### Your goal
Retype every entry below without any change.

Segment Start: Data

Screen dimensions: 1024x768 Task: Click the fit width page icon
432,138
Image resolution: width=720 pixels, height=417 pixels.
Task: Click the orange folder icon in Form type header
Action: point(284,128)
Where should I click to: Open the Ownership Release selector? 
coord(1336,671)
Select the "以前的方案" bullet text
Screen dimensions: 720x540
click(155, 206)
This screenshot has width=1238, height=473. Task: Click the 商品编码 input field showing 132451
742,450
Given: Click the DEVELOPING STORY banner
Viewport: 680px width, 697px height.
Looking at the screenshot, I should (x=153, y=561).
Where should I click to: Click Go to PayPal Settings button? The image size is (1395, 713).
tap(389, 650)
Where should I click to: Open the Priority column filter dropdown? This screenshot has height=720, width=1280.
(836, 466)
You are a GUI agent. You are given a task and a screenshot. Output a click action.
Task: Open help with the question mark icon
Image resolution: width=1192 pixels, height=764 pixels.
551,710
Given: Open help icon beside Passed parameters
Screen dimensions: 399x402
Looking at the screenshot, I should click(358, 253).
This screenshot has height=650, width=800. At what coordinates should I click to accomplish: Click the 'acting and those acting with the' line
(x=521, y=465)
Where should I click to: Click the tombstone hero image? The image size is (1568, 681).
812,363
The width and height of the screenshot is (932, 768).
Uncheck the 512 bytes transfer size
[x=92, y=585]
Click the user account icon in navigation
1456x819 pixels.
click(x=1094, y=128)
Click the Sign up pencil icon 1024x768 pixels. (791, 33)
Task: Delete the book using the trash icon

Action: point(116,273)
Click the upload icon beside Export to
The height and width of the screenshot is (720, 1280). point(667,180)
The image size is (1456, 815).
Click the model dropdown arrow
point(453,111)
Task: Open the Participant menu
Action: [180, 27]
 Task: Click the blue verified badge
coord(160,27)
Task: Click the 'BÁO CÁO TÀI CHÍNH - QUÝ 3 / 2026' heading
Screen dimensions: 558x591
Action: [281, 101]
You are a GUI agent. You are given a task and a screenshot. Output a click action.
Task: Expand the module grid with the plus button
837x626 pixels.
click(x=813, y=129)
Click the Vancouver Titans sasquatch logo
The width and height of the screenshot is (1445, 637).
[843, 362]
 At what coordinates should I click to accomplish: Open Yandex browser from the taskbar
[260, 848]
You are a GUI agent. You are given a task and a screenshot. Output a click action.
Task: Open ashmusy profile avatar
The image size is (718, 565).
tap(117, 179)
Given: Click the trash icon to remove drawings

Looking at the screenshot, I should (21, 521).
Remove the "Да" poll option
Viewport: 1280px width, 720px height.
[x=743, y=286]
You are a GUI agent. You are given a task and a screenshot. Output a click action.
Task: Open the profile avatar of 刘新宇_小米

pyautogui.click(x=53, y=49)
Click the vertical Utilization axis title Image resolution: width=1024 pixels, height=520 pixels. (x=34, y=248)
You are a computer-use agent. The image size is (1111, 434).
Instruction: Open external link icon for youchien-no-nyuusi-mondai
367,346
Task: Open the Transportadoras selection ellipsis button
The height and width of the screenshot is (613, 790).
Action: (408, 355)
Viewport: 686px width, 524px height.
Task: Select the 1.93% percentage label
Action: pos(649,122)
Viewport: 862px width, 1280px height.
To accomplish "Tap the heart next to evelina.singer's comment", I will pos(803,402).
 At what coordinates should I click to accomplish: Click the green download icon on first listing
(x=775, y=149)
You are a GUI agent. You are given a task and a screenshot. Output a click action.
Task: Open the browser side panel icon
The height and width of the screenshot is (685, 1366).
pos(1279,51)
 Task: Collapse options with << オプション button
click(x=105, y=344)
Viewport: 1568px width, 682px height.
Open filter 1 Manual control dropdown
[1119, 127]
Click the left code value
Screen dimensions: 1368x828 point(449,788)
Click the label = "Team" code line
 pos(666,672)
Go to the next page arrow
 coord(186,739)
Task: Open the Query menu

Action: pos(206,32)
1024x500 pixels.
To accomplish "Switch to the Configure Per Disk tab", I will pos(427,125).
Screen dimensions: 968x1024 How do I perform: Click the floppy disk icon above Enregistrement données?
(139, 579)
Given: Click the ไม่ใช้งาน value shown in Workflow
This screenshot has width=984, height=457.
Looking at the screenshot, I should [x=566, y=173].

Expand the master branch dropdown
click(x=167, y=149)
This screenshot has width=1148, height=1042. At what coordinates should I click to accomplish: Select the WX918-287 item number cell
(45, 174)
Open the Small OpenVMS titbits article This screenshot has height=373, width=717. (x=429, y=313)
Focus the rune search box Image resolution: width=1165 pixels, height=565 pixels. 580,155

Segment End: Data

### Problem solution
Screen dimensions: 1024x768 Task: Click the fit width page icon
432,138
Image resolution: width=720 pixels, height=417 pixels.
Task: Click the orange folder icon in Form type header
Action: point(284,128)
Where should I click to: Open the Ownership Release selector? 
coord(1336,671)
Select the "以前的方案" bullet text
Screen dimensions: 720x540
click(155, 206)
This screenshot has width=1238, height=473. Task: Click the 商品编码 input field showing 132451
742,450
Given: Click the DEVELOPING STORY banner
Viewport: 680px width, 697px height.
Looking at the screenshot, I should (x=153, y=561).
Where should I click to: Click Go to PayPal Settings button? The image size is (1395, 713).
tap(389, 650)
Where should I click to: Open the Priority column filter dropdown? This screenshot has height=720, width=1280.
(836, 466)
You are a GUI agent. You are given a task and a screenshot. Output a click action.
Task: Open help with the question mark icon
Image resolution: width=1192 pixels, height=764 pixels.
551,710
Given: Open help icon beside Passed parameters
Screen dimensions: 399x402
Looking at the screenshot, I should click(358, 253).
This screenshot has height=650, width=800. At what coordinates should I click to accomplish: Click the 'acting and those acting with the' line
(x=521, y=465)
Where should I click to: Click the tombstone hero image? The image size is (1568, 681).
812,363
The width and height of the screenshot is (932, 768).
Uncheck the 512 bytes transfer size
[x=92, y=585]
Click the user account icon in navigation
1456x819 pixels.
click(x=1094, y=128)
Click the Sign up pencil icon 1024x768 pixels. (791, 33)
Task: Delete the book using the trash icon

Action: point(116,273)
Click the upload icon beside Export to
The height and width of the screenshot is (720, 1280). point(667,180)
The image size is (1456, 815).
Click the model dropdown arrow
point(453,111)
Task: Open the Participant menu
Action: [180, 27]
 Task: Click the blue verified badge
coord(160,27)
Task: Click the 'BÁO CÁO TÀI CHÍNH - QUÝ 3 / 2026' heading
Screen dimensions: 558x591
Action: [281, 101]
You are a GUI agent. You are given a task and a screenshot. Output a click action.
Task: Expand the module grid with the plus button
837x626 pixels.
click(x=813, y=129)
Click the Vancouver Titans sasquatch logo
The width and height of the screenshot is (1445, 637).
[843, 362]
 At what coordinates should I click to accomplish: Open Yandex browser from the taskbar
[260, 848]
You are a GUI agent. You are given a task and a screenshot. Output a click action.
Task: Open ashmusy profile avatar
The image size is (718, 565).
tap(117, 179)
Given: Click the trash icon to remove drawings

Looking at the screenshot, I should (21, 521).
Remove the "Да" poll option
Viewport: 1280px width, 720px height.
[x=743, y=286]
You are a GUI agent. You are given a task and a screenshot. Output a click action.
Task: Open the profile avatar of 刘新宇_小米

pyautogui.click(x=53, y=49)
Click the vertical Utilization axis title Image resolution: width=1024 pixels, height=520 pixels. (x=34, y=248)
You are a computer-use agent. The image size is (1111, 434).
Instruction: Open external link icon for youchien-no-nyuusi-mondai
367,346
Task: Open the Transportadoras selection ellipsis button
The height and width of the screenshot is (613, 790).
Action: (408, 355)
Viewport: 686px width, 524px height.
Task: Select the 1.93% percentage label
Action: pos(649,122)
Viewport: 862px width, 1280px height.
To accomplish "Tap the heart next to evelina.singer's comment", I will pos(803,402).
 At what coordinates should I click to accomplish: Click the green download icon on first listing
(x=775, y=149)
You are a GUI agent. You are given a task and a screenshot. Output a click action.
Task: Open the browser side panel icon
The height and width of the screenshot is (685, 1366).
pos(1279,51)
 Task: Collapse options with << オプション button
click(x=105, y=344)
Viewport: 1568px width, 682px height.
Open filter 1 Manual control dropdown
[1119, 127]
Click the left code value
Screen dimensions: 1368x828 point(449,788)
Click the label = "Team" code line
 pos(666,672)
Go to the next page arrow
 coord(186,739)
Task: Open the Query menu

Action: pos(206,32)
1024x500 pixels.
To accomplish "Switch to the Configure Per Disk tab", I will pos(427,125).
Screen dimensions: 968x1024 How do I perform: Click the floppy disk icon above Enregistrement données?
(139, 579)
Given: Click the ไม่ใช้งาน value shown in Workflow
This screenshot has width=984, height=457.
Looking at the screenshot, I should [x=566, y=173].

Expand the master branch dropdown
click(x=167, y=149)
This screenshot has width=1148, height=1042. At what coordinates should I click to accomplish: Select the WX918-287 item number cell
(45, 174)
Open the Small OpenVMS titbits article This screenshot has height=373, width=717. (x=429, y=313)
Focus the rune search box Image resolution: width=1165 pixels, height=565 pixels. 580,155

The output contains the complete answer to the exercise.